On Tuesday, June 30, there will be a conjunction of Jupiter and Venus. A conjunction is a celestial event in which two planets or a planet and the moon or a planet and a star appear close together in the night sky. Conjunctions have no real astronomical value, but they are nice to view. While conjunctions aren’t as rare as one might think, this conjunction of Jupiter and Venus will be more impressive than most.
The casual backyard observer may have noticed that these two planets have been moving closer together for the past few weeks. On June 30, they will be so close that one will be able to hold a finger up and cover both Jupiter and Venus at the same time. In reality, the planets are hundreds of millions of miles apart. On June 30, Venus is about 46 million miles from Earth, and Jupiter is 560 million miles from Earth. Looking up at the sky, Venus appears to be much brighter than Jupiter. That is only because Venus is so much closer to Earth. Jupiter, the largest planet in our solar system, is actually over 11 times bigger than Venus, but it is dimmer when looking at the sky because of its great distance from our planet.

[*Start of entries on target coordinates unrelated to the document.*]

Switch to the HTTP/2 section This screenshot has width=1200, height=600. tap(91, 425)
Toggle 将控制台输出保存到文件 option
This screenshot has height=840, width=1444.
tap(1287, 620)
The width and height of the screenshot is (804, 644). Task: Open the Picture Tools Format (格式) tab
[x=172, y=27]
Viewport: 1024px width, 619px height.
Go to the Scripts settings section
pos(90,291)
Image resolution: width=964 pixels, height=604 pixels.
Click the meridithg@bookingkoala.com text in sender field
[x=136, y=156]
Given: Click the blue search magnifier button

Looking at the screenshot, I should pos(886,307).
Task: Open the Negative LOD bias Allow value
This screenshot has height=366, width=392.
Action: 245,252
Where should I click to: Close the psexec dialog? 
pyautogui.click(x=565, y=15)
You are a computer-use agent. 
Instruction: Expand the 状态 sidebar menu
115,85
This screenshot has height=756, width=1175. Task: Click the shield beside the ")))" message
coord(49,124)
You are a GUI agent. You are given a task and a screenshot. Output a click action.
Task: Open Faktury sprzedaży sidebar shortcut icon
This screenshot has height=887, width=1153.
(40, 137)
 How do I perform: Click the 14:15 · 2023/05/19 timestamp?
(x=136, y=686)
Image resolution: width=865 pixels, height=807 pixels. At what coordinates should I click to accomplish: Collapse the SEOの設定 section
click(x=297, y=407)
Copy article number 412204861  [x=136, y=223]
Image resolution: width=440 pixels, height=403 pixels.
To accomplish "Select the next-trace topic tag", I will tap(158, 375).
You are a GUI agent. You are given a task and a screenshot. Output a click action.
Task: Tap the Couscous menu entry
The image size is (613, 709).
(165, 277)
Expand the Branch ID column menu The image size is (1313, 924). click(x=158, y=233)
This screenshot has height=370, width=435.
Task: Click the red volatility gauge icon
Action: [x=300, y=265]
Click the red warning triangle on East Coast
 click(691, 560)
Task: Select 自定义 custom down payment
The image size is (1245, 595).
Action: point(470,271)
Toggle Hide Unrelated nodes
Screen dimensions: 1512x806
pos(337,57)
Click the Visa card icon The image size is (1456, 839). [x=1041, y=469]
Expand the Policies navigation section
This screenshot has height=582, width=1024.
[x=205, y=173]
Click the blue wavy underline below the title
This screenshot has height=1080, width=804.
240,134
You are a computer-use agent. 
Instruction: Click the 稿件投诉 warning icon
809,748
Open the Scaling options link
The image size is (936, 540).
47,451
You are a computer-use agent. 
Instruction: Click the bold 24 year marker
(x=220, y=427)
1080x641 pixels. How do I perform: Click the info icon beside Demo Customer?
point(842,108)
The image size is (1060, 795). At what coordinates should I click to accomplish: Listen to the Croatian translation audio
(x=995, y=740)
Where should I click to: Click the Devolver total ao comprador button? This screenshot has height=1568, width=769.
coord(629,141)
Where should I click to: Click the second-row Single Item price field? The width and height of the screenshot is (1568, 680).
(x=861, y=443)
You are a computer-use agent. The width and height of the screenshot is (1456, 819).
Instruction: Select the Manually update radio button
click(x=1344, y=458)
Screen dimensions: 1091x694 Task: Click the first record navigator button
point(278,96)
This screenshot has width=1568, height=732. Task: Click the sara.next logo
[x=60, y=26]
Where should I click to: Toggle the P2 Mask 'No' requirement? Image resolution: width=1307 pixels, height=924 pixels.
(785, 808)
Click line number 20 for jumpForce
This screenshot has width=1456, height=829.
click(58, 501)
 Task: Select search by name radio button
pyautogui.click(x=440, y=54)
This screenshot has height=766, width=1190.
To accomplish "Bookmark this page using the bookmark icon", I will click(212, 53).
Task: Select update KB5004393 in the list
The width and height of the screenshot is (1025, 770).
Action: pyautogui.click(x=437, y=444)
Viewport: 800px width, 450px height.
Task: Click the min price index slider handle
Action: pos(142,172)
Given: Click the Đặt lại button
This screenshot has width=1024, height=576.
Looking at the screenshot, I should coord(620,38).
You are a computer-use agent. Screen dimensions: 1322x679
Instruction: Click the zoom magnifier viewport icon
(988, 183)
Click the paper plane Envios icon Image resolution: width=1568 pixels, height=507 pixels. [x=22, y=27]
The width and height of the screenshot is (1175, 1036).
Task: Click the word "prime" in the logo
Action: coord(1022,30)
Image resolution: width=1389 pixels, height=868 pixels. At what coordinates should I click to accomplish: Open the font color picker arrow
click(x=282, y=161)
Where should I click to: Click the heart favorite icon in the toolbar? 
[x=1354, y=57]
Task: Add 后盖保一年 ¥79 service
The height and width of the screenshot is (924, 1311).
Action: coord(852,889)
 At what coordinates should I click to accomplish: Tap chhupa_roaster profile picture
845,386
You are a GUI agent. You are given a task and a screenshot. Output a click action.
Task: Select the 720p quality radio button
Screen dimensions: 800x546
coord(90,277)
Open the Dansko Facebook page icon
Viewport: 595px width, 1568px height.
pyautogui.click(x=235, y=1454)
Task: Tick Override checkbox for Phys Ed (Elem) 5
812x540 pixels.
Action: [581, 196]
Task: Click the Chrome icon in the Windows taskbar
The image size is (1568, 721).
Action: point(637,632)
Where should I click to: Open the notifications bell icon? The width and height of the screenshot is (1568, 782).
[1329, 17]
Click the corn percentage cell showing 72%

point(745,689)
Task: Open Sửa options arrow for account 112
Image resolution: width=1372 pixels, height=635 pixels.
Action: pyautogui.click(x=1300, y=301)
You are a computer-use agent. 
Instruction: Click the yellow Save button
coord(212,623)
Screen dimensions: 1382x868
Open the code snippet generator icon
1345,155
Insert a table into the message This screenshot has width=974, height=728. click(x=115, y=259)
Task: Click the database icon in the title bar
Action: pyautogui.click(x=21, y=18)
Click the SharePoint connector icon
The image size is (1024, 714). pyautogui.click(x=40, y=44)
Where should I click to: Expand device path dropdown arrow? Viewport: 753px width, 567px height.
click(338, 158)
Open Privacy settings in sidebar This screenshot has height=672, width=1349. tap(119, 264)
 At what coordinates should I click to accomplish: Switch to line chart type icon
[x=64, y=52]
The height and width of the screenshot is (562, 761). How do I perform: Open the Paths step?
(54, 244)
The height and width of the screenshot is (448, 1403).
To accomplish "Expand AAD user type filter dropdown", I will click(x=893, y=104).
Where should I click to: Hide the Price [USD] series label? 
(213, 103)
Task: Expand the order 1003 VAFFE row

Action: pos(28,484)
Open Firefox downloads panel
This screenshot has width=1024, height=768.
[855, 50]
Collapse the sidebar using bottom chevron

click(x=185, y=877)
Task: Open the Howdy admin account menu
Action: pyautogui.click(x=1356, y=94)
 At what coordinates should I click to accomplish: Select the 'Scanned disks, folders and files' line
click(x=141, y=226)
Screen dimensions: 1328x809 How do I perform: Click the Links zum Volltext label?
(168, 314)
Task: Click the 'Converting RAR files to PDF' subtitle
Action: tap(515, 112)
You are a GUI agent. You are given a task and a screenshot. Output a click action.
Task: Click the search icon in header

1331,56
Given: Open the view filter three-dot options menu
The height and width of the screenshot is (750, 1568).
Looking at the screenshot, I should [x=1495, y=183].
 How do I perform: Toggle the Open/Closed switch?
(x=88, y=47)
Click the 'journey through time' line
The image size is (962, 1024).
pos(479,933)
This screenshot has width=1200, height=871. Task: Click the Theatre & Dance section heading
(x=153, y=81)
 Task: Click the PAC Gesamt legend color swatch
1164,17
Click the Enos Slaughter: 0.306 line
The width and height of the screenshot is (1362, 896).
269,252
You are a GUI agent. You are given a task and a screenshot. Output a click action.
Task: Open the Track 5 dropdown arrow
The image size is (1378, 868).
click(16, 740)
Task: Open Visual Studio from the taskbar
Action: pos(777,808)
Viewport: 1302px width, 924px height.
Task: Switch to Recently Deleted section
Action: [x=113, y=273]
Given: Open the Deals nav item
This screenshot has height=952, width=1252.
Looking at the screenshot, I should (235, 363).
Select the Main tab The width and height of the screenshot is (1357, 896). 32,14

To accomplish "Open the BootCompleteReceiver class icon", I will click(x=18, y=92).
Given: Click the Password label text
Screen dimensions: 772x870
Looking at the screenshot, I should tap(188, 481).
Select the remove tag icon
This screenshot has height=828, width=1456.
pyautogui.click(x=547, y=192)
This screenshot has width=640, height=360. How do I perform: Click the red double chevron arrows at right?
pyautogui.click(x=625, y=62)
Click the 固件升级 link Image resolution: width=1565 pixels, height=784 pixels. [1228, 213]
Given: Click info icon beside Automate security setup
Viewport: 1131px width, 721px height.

Typically the best conditions for stargazing involve a dark sky, so getting away from urban areas will make stars and faint objects like nebulae and galaxies more visible. The Jupiter and Venus conjunction will be easily bright enough to see from any location, even large cities. The best hours for viewing will be during evening twilight and up until 10:30 PM local time, when the planets will set behind the western horizon.